## 読解文:
* * * *

もちろん、高度に電子化されつつある現代技術と、20世紀の技術には大きな隔たりが存在します。自動車一つとって見ても、中身は全く似て非なるものへと進化を遂げています。
一方で、その本質は何も変わっていません。その本質を突き詰めて見ていく限りに於いては、技術に古いも新しいも無いのです。
ここに列挙したのは、小生が独断で選んだ、特筆すべき技術的偉業の数々です。もし、興味があれば、書籍をご購入の上で詳しく理解されることをお勧めします。
最も完成されたレーシングカー、ポルシェ956。
ポルシェ史上、もっとも成功を収めた車両。それは、911でも、917でも、919Hybridでもなく、グループCカー956/962です。956/962は、同一設計マシンによるルマン6連勝という空前絶後の記録を打ち立てた他、ワークス、プライベータ含め100台以上が生産され、世界各地で数多の勝利を獲得。空前絶後の戦歴を誇る、史上屈指の名車です。

* * * *

保存済みデータセット項目
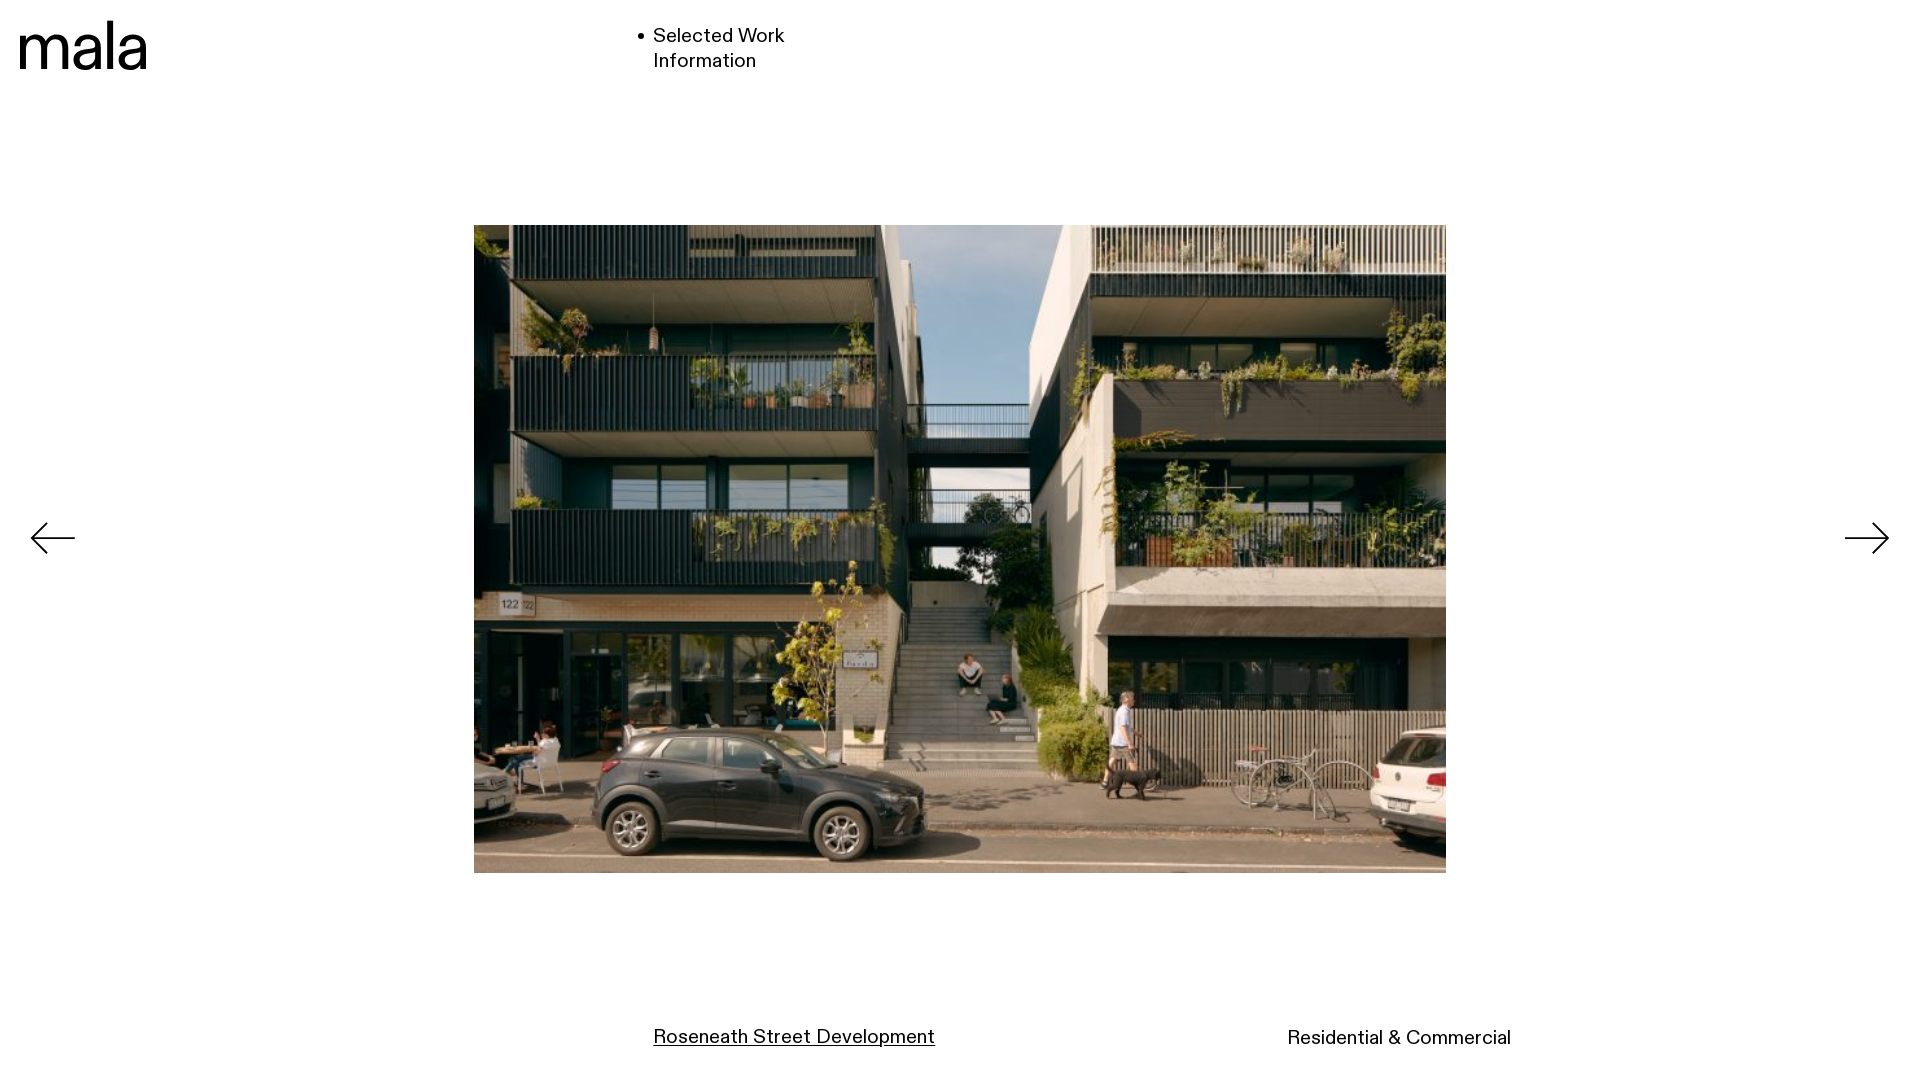 This screenshot has width=1920, height=1080. What do you see at coordinates (83, 48) in the screenshot?
I see `Mala` at bounding box center [83, 48].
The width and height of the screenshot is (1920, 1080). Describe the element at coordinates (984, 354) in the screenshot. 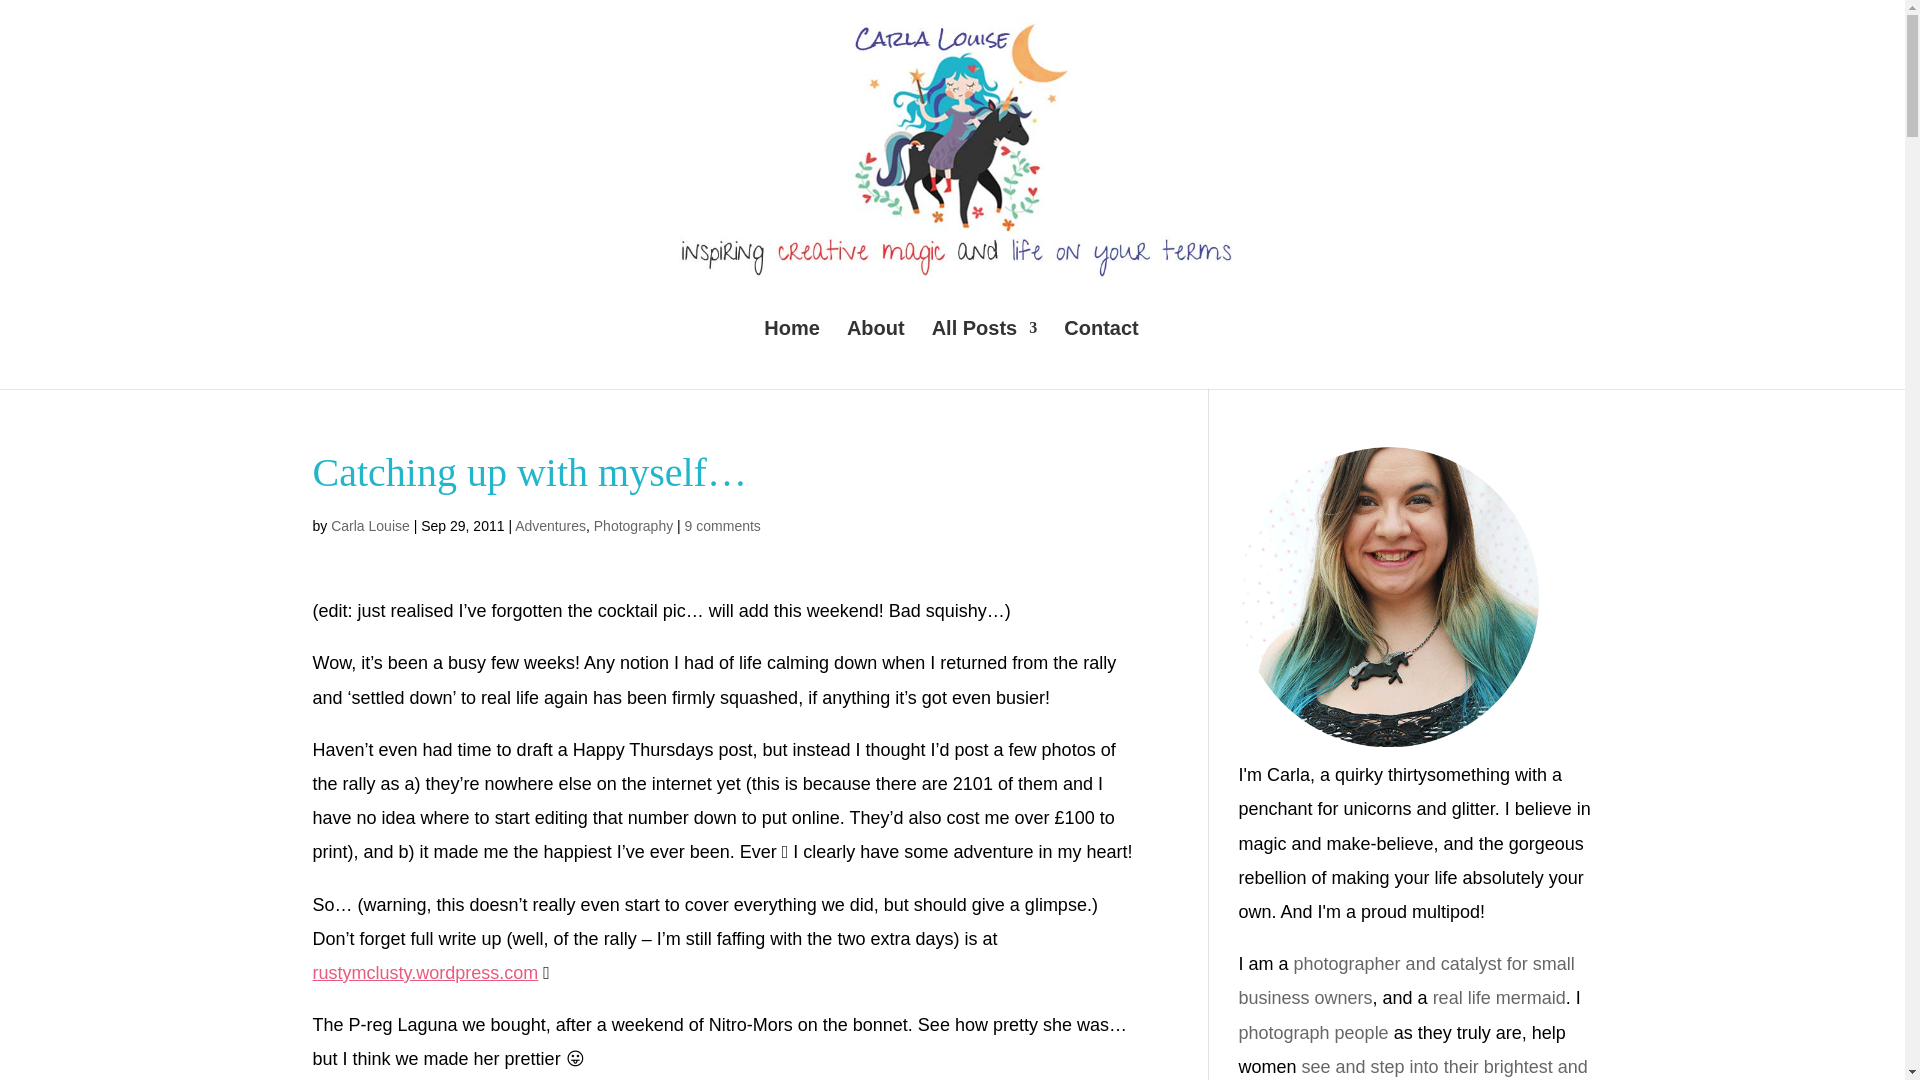

I see `All Posts` at that location.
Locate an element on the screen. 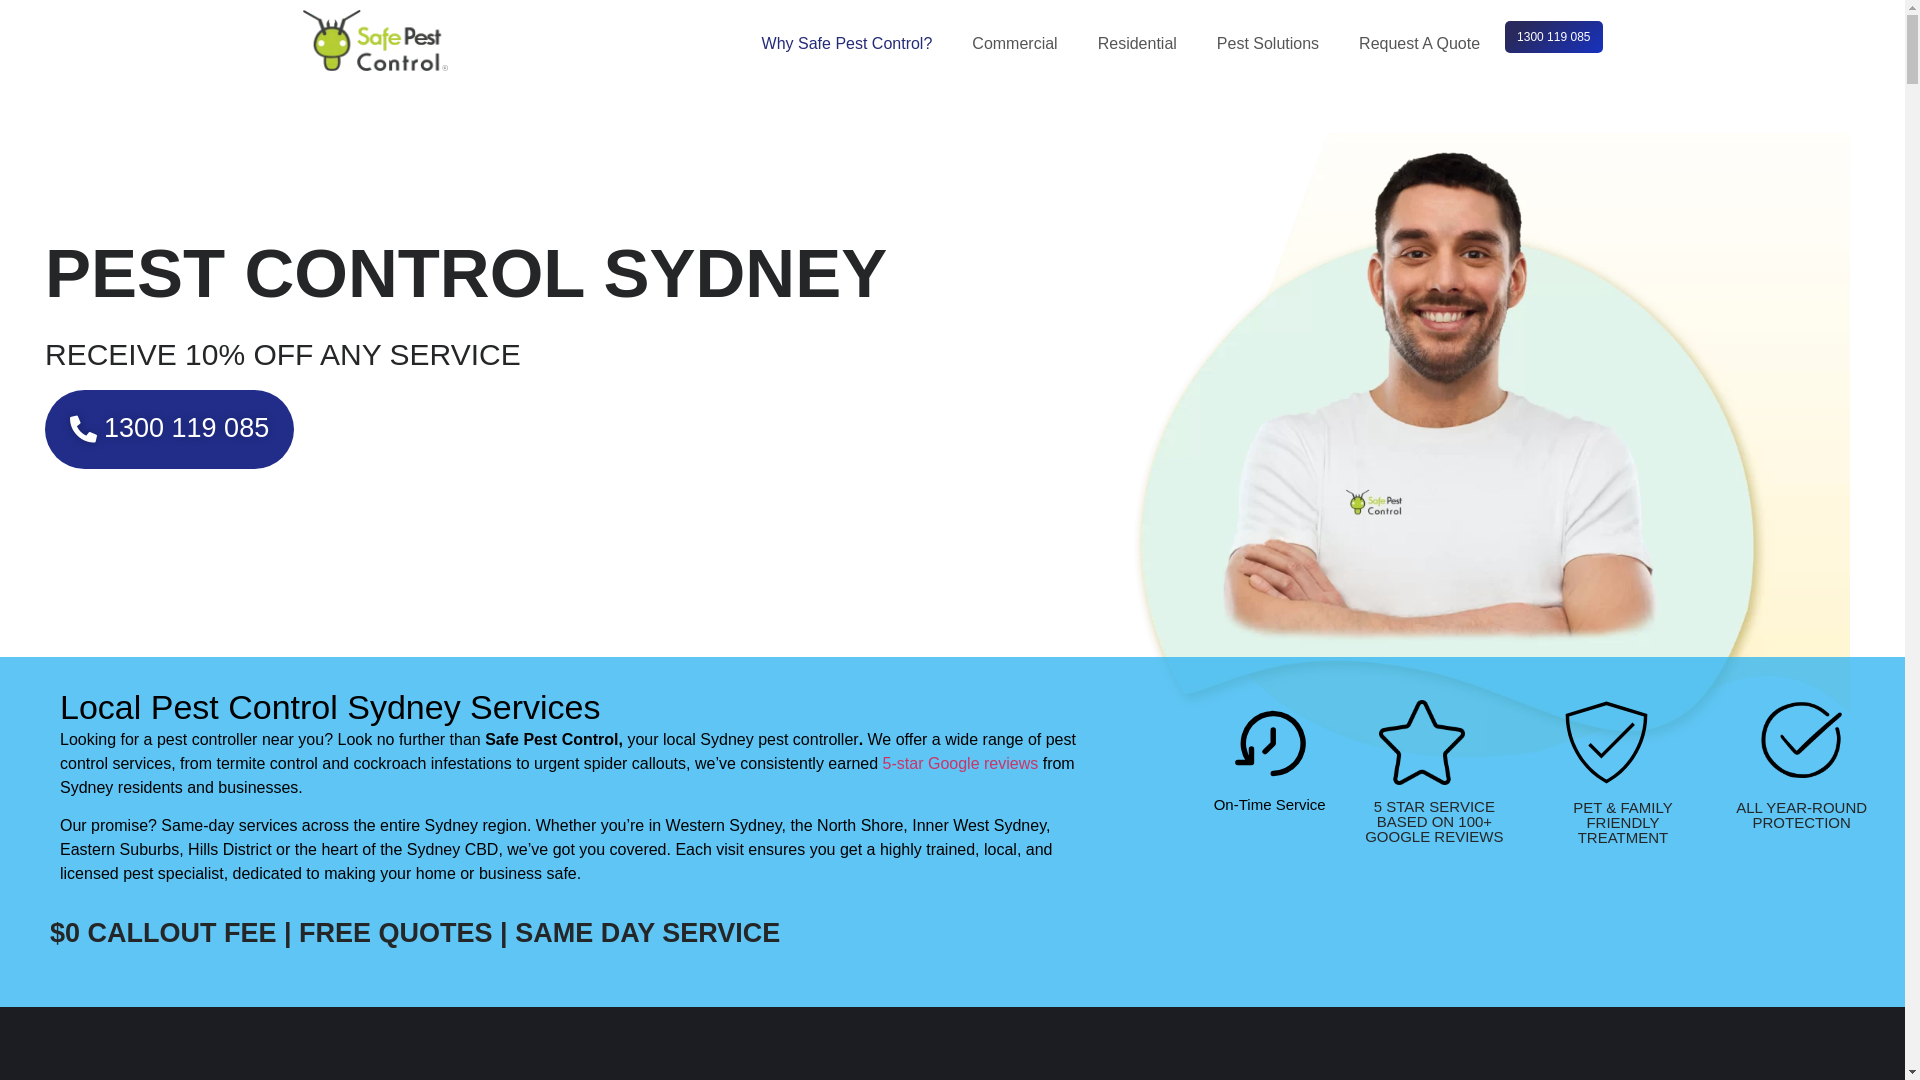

* * * *

## 課題の目的:
ポルシェ956を紹介する本文から、「もちろん、高度に電子化されつ」から「最も完成されたレーシングカー、ポルシェ956。」まで（この語句も含む）を一字一句違えずに打ち直してください。 行の内容を参照する必要はありません。

## 解答:
もちろん、高度に電子化されつつある現代技術と、20世紀の技術には大きな隔たりが存在します。自動車一つとって見ても、中身は全く似て非なるものへと進化を遂げています。
一方で、その本質は何も変わっていません。その本質を突き詰めて見ていく限りに於いては、技術に古いも新しいも無いのです。
ここに列挙したのは、小生が独断で選んだ、特筆すべき技術的偉業の数々です。もし、興味があれば、書籍をご購入の上で詳しく理解されることをお勧めします。
最も完成されたレーシングカー、ポルシェ956。